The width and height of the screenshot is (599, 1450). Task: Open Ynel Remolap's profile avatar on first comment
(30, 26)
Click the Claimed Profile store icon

□ □ □ □ □

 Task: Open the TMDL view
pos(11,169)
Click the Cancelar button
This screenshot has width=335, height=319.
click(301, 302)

□ □ □ □ □

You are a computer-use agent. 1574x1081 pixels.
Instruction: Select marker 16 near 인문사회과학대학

□ □ □ □ □

* Work to complete *
Copy the lines from the one containing "The width and" to the one containing "Click the Claimed Profile store icon", putting "Verified Profile" in place of "Claimed Profile" and changing nothing else.

* Exercise result *
The width and height of the screenshot is (599, 1450). Task: Open Ynel Remolap's profile avatar on first comment
(30, 26)
Click the Verified Profile store icon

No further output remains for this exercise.